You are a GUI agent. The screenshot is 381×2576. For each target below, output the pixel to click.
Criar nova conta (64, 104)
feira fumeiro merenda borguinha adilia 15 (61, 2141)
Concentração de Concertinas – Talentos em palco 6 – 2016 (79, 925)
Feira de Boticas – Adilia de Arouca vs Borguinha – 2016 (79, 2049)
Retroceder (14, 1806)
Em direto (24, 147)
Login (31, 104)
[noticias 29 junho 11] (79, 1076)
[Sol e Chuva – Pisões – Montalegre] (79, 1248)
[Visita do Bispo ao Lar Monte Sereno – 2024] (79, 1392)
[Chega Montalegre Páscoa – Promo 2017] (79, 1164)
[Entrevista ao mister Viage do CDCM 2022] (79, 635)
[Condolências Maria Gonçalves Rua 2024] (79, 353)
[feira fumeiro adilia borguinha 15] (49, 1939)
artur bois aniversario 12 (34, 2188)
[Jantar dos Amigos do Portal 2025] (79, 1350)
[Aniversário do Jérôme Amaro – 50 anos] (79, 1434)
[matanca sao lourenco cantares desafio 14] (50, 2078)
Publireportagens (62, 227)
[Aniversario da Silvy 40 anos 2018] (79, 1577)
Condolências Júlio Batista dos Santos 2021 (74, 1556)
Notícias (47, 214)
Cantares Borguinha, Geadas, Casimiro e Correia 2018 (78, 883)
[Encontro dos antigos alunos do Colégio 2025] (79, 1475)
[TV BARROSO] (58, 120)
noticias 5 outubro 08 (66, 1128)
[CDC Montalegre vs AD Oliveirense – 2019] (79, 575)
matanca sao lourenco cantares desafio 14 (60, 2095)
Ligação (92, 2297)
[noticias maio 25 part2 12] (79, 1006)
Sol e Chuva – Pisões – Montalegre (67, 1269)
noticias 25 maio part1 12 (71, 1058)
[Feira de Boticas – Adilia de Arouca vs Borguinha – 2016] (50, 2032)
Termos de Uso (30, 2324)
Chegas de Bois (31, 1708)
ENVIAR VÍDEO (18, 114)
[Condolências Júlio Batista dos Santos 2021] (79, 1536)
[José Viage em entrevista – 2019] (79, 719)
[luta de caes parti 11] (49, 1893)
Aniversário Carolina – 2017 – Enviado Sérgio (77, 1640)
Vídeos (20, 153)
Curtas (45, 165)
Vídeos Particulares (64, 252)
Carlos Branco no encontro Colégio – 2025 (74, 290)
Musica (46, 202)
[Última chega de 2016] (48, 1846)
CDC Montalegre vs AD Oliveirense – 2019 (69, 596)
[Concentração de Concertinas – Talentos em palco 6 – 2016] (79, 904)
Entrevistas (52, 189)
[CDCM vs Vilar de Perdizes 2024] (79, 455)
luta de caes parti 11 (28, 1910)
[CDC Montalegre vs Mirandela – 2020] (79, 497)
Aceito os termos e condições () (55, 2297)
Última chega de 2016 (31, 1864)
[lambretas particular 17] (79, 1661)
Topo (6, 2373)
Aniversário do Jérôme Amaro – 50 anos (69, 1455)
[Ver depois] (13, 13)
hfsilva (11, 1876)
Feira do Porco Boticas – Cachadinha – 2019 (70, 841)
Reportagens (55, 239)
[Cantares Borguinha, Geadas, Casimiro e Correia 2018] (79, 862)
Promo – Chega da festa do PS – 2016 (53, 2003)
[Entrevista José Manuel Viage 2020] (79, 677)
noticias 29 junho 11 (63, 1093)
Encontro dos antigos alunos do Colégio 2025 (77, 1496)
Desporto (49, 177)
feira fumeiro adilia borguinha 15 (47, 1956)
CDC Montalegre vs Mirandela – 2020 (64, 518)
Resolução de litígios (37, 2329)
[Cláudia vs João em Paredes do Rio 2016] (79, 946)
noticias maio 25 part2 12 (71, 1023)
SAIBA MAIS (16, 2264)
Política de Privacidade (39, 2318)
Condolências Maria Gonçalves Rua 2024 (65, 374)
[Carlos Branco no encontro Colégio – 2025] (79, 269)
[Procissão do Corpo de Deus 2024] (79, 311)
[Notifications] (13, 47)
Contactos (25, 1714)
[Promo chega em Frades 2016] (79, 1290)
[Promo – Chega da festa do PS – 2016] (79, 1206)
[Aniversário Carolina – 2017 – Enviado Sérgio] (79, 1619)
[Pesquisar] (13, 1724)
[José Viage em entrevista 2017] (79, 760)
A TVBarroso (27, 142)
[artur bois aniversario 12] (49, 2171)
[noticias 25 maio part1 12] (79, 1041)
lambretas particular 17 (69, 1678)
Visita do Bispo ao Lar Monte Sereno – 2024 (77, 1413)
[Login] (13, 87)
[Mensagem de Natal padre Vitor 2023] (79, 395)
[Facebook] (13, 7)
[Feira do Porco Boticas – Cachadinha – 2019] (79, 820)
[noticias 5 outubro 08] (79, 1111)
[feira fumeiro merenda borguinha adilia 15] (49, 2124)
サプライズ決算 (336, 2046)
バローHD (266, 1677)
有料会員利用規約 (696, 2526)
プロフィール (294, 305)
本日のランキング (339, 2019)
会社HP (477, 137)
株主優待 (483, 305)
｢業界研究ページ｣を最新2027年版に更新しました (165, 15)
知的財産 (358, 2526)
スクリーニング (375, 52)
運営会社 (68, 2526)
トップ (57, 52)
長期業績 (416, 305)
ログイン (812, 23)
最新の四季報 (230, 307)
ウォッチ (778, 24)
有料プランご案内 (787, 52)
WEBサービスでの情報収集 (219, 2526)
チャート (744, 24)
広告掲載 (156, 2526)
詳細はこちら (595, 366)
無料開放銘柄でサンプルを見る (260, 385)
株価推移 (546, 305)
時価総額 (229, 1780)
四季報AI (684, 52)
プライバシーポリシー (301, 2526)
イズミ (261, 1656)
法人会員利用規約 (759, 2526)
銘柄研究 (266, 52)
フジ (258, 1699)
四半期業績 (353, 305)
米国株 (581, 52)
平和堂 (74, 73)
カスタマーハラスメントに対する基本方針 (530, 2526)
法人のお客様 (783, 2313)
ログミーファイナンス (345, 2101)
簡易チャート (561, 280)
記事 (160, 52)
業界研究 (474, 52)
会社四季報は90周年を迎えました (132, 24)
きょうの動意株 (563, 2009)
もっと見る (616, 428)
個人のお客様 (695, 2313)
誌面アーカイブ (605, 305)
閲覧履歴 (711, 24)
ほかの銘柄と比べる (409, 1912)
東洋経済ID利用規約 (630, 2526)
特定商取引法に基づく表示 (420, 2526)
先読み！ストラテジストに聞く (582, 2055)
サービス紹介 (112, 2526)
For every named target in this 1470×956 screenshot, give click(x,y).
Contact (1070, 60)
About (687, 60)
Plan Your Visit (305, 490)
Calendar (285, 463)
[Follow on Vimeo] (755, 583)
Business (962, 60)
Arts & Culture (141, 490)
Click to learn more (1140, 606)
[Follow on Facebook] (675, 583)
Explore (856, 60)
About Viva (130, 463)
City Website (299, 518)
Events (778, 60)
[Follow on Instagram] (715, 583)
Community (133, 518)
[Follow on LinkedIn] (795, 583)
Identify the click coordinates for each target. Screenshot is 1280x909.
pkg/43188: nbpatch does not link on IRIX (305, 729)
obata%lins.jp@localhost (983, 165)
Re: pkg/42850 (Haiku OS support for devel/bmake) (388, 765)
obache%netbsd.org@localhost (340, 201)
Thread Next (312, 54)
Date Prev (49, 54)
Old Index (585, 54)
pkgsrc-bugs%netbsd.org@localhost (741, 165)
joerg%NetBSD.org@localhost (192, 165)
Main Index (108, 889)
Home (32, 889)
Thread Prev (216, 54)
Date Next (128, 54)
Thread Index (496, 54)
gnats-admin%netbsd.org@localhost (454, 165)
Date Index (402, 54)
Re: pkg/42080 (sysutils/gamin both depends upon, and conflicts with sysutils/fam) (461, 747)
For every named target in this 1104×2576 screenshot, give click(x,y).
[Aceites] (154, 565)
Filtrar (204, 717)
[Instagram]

** TASK GOAL **
In the listing above, find the line with "[feira fumeiro merenda" and the line with "Old Index (585, 54)", then print exactly those lines and every line between them.

** SOLUTION FOR THIS EXERCISE **
[feira fumeiro merenda borguinha adilia 15] (49, 2124)
サプライズ決算 (336, 2046)
バローHD (266, 1677)
有料会員利用規約 (696, 2526)
プロフィール (294, 305)
本日のランキング (339, 2019)
会社HP (477, 137)
株主優待 (483, 305)
｢業界研究ページ｣を最新2027年版に更新しました (165, 15)
知的財産 (358, 2526)
スクリーニング (375, 52)
運営会社 (68, 2526)
トップ (57, 52)
長期業績 (416, 305)
ログイン (812, 23)
最新の四季報 (230, 307)
ウォッチ (778, 24)
有料プランご案内 (787, 52)
WEBサービスでの情報収集 (219, 2526)
チャート (744, 24)
広告掲載 (156, 2526)
詳細はこちら (595, 366)
無料開放銘柄でサンプルを見る (260, 385)
株価推移 (546, 305)
時価総額 (229, 1780)
四季報AI (684, 52)
プライバシーポリシー (301, 2526)
イズミ (261, 1656)
法人会員利用規約 (759, 2526)
銘柄研究 (266, 52)
フジ (258, 1699)
四半期業績 (353, 305)
米国株 (581, 52)
平和堂 (74, 73)
カスタマーハラスメントに対する基本方針 (530, 2526)
法人のお客様 (783, 2313)
ログミーファイナンス (345, 2101)
簡易チャート (561, 280)
記事 (160, 52)
業界研究 (474, 52)
会社四季報は90周年を迎えました (132, 24)
きょうの動意株 (563, 2009)
もっと見る (616, 428)
個人のお客様 (695, 2313)
誌面アーカイブ (605, 305)
閲覧履歴 (711, 24)
ほかの銘柄と比べる (409, 1912)
東洋経済ID利用規約 (630, 2526)
特定商取引法に基づく表示 (420, 2526)
先読み！ストラテジストに聞く (582, 2055)
サービス紹介 (112, 2526)
For every named target in this 1470×956 screenshot, give click(x,y).
Contact (1070, 60)
About (687, 60)
Plan Your Visit (305, 490)
Calendar (285, 463)
[Follow on Vimeo] (755, 583)
Business (962, 60)
Arts & Culture (141, 490)
Click to learn more (1140, 606)
[Follow on Facebook] (675, 583)
Explore (856, 60)
About Viva (130, 463)
City Website (299, 518)
Events (778, 60)
[Follow on Instagram] (715, 583)
Community (133, 518)
[Follow on LinkedIn] (795, 583)
Identify the click coordinates for each target. Screenshot is 1280x909.
pkg/43188: nbpatch does not link on IRIX (305, 729)
obata%lins.jp@localhost (983, 165)
Re: pkg/42850 (Haiku OS support for devel/bmake) (388, 765)
obache%netbsd.org@localhost (340, 201)
Thread Next (312, 54)
Date Prev (49, 54)
Old Index (585, 54)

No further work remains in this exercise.